AROS for Mac

I’m hoping to make some progress this weekend on my AROS (AmigaOS) clone for QEMU’s Mac Quadra 800, which apparently runs too quickly to boot a normal Mac Toolbox ROM? I mean, that’s my theory because I don’t care to run 68k MacOS, but it would be a testament to Apple’s poor software quality control if their boot ROM had a timing loop that stopped it from working on a fast JIT emulation of a 68040.

I haven’t disassembled Apple’s Quadra 800 ROM, because, again, I don’t care, but based on the PC and other registers where it’s getting stuck, it seems to be fairly early, like probing for I/O cards or testing the RAM or something where timing could matter.

Anyway, I have a dozen small .c files that I need to convert from the Amiga’s two CIA chips to the Mac’s two VIA chips and also get debug serial working and I think I can use color palette register 0 as another debug signal in the way AROS and AmigaOS do on an Amiga.

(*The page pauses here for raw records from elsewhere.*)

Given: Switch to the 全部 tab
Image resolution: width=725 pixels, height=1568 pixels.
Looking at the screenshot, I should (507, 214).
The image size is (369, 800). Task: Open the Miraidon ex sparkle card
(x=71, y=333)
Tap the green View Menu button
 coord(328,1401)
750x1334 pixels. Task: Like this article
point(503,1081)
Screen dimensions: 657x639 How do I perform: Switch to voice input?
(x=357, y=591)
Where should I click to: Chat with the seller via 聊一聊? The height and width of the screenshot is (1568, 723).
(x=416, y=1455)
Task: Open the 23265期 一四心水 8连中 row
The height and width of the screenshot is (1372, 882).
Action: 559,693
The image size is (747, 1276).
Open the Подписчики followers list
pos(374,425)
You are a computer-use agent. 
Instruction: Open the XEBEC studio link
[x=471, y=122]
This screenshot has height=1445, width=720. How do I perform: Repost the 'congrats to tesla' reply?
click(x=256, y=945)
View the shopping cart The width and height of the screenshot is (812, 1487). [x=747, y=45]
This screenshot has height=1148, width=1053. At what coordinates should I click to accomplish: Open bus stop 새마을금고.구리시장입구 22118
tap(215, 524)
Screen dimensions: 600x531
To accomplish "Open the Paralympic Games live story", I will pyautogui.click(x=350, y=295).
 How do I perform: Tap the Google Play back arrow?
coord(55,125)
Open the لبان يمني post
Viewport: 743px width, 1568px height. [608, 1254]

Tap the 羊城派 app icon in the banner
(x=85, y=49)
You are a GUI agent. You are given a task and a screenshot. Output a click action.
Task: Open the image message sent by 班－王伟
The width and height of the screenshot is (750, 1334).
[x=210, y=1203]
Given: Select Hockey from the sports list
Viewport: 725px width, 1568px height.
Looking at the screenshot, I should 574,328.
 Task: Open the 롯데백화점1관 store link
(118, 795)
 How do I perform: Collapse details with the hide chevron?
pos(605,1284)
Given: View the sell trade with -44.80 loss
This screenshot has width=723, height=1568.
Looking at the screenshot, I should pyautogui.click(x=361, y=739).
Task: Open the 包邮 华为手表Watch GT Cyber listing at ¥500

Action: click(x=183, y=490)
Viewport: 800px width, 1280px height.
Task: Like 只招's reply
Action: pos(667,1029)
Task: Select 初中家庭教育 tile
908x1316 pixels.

I just need to get some early boot log output to motivate me to do the real “fun” work of a SCSI driver for a controller that can normally do DMA transfers, but not the way Apple wired it up, so instead you have to use what’s called “pseudo-DMA”, which is DMA mode but then the CPU has to copy the data in a loop, like a non-DMA transfer, which would apparently be slightly slower?

I know I can get on Hackaday for that, but it’s just my warmup practice. Once I write all those fun drivers for Apple’s silly ancient hardware to do my “m68k-mac” port, I want to port AROS to a new retro machine that’s much cooler than the original Amiga line but in the same spirit, and has FPGA custom chips that are just brilliantly well thought-out, the Foenix A2560-040V.

I’m curious what % of Amiga games actually need the custom chips, out of the games that don’t turn off the OS completely and go straight to the hardware, and what % I could get working with minimal effort by emulating things like color palette and audio registers with the MMU (the M68040V has no FPU, but it does, thankfully, include an MMU).

And even for the games that do a lot of low-level tricks, I have the source to some, like Agony, that could easily be ported to the A2560-040V, but not to the Mac Quadra, so is there a way to abstract that? From what I can see right now, if I wanted to port a game like Yves Grolet’s Agony to the A2560-040V, as a challenge, which is really tightly tied to the Amiga’s dual playfield and hardware sprites, do I try to port it to run on top of Tilengine and then do an optimized port of Tilengine for A2560-040V, or try to port it to write directly to the video chipset in the FPGA?

I like the idea of trying to port Tilengine, but trying to port Agony (written in m68k assembly) to a different m68k system is definitely an extra credit challenge rather than a sensible one.